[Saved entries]
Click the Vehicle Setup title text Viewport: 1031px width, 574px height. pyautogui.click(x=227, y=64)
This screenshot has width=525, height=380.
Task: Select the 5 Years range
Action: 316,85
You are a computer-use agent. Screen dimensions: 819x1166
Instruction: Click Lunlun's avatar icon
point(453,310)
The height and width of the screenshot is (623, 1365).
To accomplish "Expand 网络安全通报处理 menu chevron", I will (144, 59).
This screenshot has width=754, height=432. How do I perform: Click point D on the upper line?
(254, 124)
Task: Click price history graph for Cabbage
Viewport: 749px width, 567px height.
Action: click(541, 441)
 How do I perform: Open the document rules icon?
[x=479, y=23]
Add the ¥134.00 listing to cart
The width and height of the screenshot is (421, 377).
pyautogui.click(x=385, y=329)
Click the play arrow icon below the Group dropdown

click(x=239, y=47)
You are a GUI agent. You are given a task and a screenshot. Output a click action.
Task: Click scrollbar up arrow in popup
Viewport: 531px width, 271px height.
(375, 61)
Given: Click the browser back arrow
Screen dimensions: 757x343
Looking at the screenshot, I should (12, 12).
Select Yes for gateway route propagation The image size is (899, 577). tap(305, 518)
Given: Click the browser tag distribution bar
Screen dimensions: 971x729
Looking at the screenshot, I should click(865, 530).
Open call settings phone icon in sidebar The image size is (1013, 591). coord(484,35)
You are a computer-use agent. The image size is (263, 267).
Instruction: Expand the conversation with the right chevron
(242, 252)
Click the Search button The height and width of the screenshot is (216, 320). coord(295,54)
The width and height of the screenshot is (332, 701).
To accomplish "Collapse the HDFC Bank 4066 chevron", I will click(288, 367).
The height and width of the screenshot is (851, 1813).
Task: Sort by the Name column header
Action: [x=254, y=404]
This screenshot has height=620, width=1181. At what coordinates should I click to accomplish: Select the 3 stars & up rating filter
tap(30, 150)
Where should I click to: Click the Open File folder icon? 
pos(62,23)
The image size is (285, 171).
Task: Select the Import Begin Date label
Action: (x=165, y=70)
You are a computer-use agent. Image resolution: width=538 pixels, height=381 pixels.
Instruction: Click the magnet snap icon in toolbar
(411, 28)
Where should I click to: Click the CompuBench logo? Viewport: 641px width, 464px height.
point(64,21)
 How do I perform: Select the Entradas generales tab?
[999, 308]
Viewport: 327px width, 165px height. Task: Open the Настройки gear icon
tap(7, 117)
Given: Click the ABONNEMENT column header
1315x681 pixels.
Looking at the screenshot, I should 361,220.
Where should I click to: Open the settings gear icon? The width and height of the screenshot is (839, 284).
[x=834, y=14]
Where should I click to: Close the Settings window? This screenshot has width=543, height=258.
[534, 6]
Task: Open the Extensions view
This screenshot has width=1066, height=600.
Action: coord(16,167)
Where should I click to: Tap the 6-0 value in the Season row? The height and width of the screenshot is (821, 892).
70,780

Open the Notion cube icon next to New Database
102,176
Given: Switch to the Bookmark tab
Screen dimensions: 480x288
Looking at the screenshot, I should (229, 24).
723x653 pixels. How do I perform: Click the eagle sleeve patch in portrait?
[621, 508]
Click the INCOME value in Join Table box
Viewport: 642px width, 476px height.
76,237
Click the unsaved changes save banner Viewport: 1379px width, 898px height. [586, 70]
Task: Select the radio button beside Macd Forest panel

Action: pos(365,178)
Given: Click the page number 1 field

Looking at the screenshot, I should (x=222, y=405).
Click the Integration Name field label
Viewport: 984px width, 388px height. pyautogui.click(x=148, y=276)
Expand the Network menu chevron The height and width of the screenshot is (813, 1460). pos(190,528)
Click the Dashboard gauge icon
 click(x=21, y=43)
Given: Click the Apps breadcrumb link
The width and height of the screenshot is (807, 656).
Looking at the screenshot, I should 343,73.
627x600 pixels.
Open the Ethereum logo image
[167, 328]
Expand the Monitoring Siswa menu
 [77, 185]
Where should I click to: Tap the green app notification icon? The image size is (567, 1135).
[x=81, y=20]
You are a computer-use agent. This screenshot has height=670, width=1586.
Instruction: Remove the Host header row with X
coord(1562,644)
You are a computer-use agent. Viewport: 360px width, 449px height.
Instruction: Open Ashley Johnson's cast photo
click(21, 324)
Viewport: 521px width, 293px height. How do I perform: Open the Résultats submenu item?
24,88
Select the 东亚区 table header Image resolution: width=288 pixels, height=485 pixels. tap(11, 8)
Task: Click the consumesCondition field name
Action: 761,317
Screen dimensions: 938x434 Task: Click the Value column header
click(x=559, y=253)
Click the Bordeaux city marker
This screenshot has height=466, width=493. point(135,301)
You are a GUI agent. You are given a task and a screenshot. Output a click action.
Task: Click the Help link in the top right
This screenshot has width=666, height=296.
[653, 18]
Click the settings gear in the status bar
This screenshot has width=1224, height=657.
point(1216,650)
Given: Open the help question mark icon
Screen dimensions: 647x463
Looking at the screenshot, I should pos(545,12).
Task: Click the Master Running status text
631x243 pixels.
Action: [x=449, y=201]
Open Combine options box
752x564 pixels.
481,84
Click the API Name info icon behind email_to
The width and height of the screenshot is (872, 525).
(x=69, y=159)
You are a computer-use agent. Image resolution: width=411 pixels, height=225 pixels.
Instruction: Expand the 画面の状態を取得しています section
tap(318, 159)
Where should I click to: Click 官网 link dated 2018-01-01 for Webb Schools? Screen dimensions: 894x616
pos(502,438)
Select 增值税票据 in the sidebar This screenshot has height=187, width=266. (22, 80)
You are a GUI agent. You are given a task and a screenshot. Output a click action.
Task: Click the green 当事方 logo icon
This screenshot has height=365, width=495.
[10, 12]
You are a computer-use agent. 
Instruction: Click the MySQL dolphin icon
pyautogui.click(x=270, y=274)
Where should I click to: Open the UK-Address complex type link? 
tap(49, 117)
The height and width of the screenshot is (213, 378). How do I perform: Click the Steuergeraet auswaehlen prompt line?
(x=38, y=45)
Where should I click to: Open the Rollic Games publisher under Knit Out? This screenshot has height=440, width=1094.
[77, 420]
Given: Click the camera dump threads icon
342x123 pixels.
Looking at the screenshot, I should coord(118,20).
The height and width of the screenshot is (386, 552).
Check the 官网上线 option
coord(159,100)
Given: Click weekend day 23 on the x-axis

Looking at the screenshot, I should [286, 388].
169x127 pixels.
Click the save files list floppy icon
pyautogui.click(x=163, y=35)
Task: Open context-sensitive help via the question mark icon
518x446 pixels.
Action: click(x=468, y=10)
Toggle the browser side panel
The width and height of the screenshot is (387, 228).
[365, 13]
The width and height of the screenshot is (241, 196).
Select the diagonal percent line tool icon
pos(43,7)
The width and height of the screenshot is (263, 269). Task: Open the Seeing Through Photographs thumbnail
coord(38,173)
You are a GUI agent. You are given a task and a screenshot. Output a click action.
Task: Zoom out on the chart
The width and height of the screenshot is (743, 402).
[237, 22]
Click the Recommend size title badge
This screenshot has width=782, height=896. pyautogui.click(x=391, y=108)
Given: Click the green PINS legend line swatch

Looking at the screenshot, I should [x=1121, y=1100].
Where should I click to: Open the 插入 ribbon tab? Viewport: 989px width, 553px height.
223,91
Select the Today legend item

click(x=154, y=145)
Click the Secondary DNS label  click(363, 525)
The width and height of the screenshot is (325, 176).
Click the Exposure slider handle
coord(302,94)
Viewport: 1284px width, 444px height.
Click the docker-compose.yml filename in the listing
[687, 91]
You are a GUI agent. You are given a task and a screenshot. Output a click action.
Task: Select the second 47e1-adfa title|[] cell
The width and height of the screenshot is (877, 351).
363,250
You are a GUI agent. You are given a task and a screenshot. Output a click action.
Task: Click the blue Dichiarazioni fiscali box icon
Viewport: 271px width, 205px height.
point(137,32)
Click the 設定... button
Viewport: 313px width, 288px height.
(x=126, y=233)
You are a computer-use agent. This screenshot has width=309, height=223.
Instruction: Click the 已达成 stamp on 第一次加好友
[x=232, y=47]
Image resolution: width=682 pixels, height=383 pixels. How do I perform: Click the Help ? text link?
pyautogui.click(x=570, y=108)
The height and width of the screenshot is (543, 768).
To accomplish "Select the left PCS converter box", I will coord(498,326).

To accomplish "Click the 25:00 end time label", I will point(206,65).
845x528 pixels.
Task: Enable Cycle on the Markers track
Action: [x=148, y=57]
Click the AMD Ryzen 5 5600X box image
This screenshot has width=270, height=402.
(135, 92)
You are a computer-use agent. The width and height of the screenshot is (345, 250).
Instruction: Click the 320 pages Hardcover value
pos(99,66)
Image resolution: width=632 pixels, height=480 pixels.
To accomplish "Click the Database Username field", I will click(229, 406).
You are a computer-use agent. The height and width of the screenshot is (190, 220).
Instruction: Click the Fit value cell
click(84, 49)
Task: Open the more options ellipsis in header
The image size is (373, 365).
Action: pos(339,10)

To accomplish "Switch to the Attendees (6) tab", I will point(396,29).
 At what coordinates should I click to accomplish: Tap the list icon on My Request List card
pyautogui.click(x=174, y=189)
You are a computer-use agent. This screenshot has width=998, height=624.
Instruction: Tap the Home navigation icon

Work item:
If the word "question" is on a line above, return that line.

Answer for the task:
Given: Open the help question mark icon
Task: Open context-sensitive help via the question mark icon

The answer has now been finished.